Performance of Data Mining Methods in an Example with Ordinal and Imbalanced Data (303437)

*Elena Rantou, FDA 
Paul Schuette, FDA 
Mingwei Tang, University of Washington 

Keywords: Clinical site inspections, ordinal class, imbalanced data, prediction sensitivity, accuracy

In a clinical trial setting, data mining approaches can be employed to evaluate data reliability, which may be jeopardized by poorly collected/processed/reported data or, occasionally, fraudulent data. Supervised learning methods in existing R packages or others developed for this project are considered for several scenarios, using clinical trial data and the results from clinical site inspections. Models such as ordinal regression, combined binary classifiers, random forests as well as boosted trees are employed in order to predict three ordinal classes for the inspection outcomes. When necessary for specific data mining techniques, missing clinical trial data values are imputed. Synthetic Minority Over-Sampling Technique (SMOTE), sampling-based and cost-based methods have also been applied in order to deal with imbalanced outcomes in the inspection outcomes data and improve the prediction accuracy of infrequently occurring results. Cross validation methods have been employed to determine parameters providing the best fit.

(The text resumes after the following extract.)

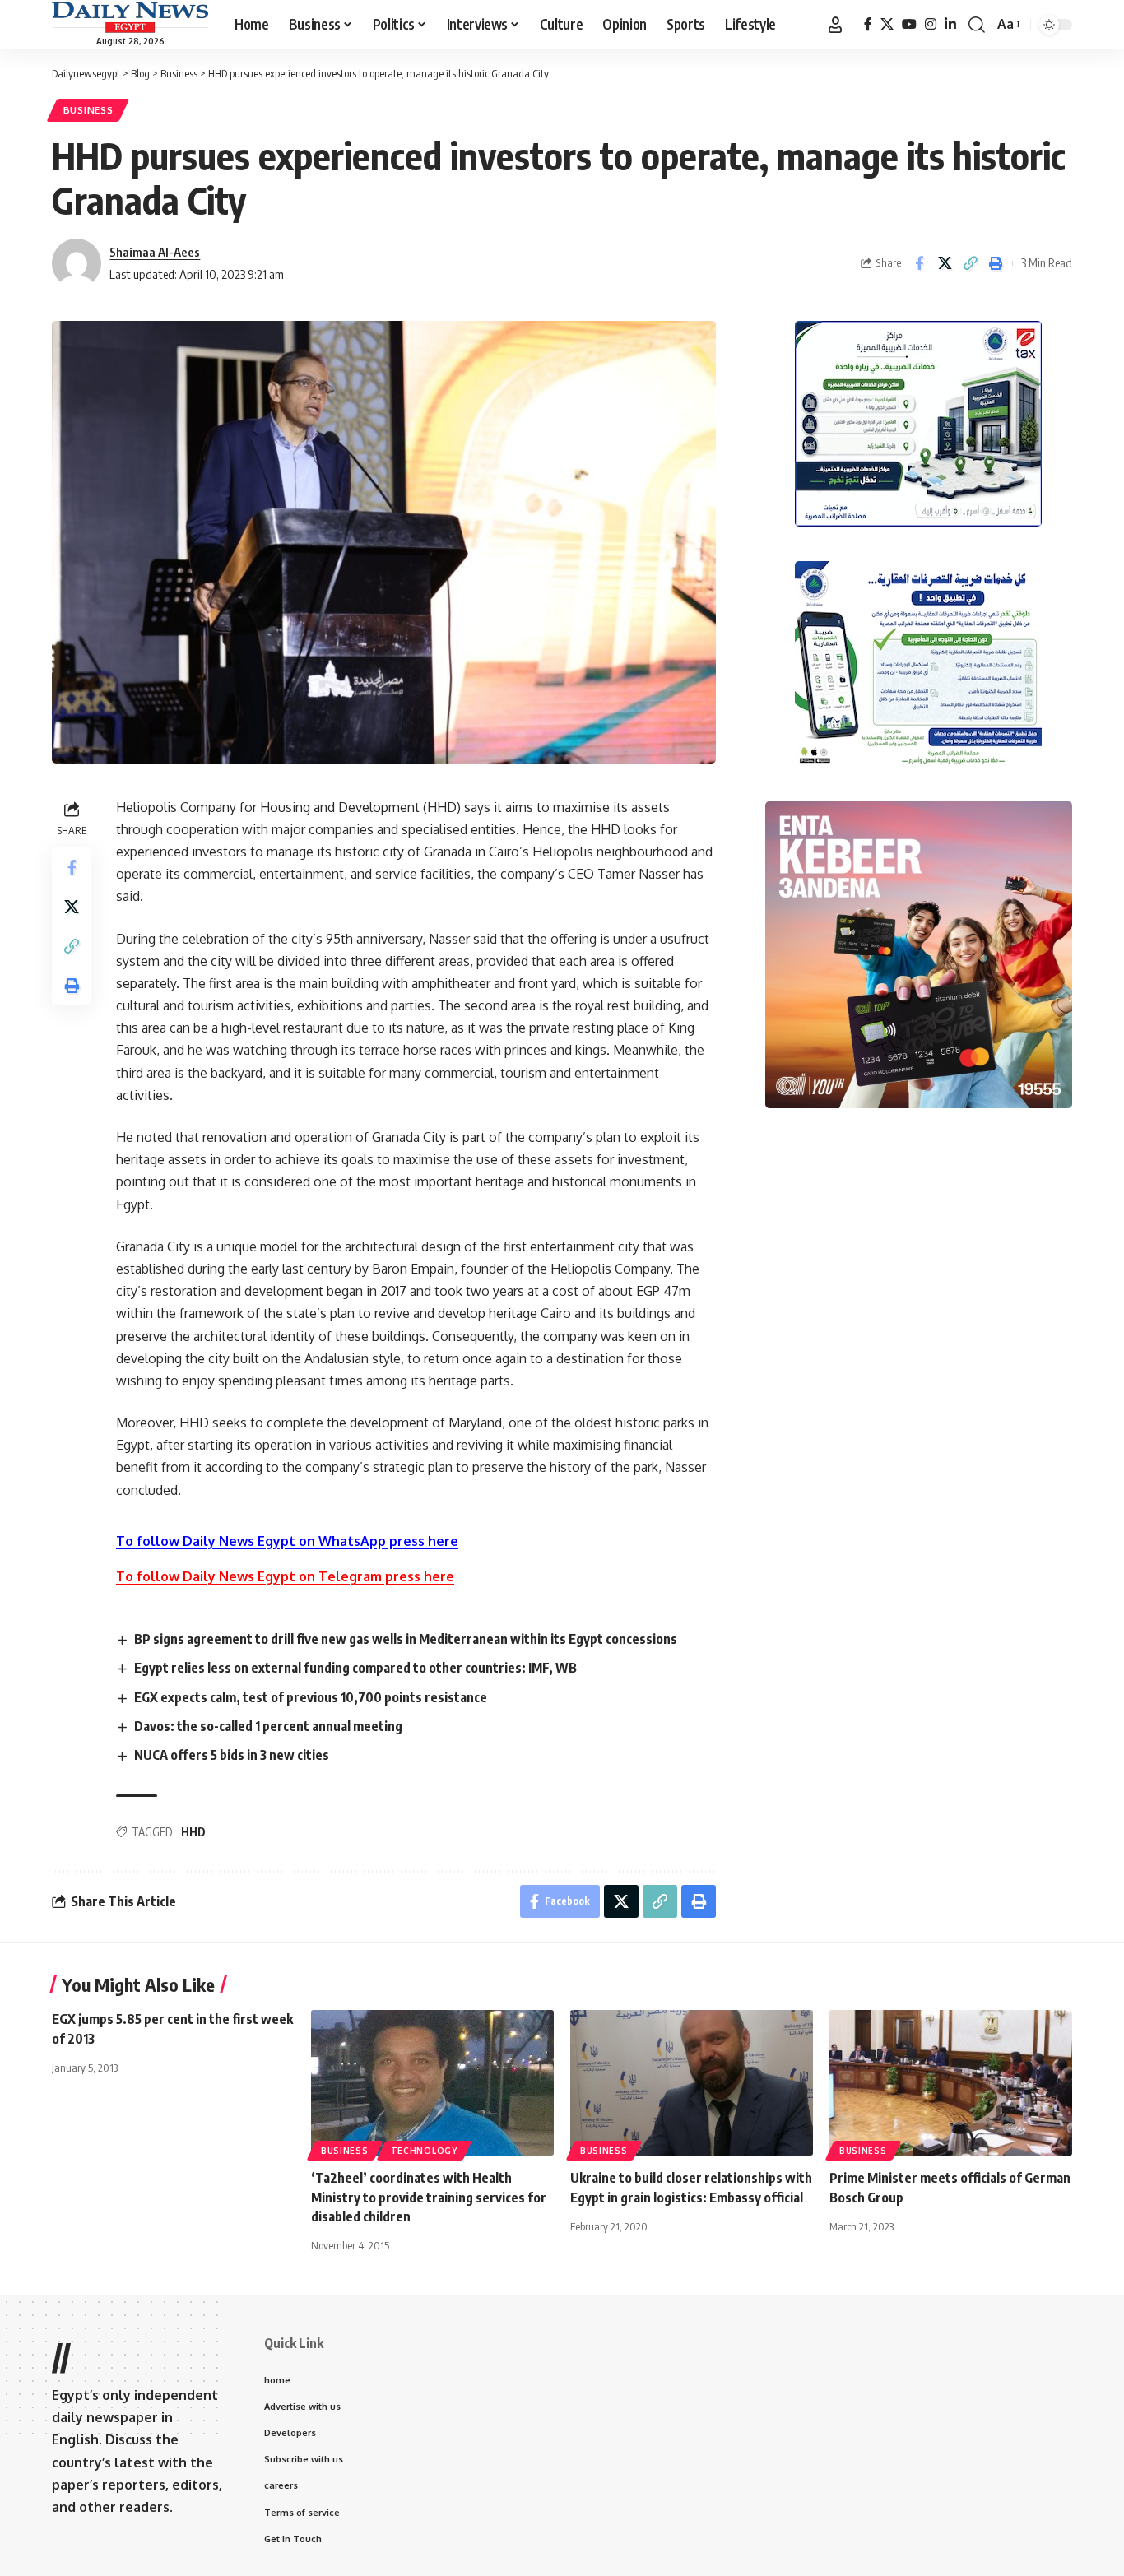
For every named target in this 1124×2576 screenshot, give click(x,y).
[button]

Covariates that are predictive of inspection outcomes have been identified based on the variable importance given by the model. All different models are compared using 5 fold cross validation. Traditional ordinal regression model does not perform well on the data set, while random forests and boosted trees show a significant improvement in the overall accuracy. The sensitivity for a single-class prediction is improved by using the SMOTE and sampling-based methods.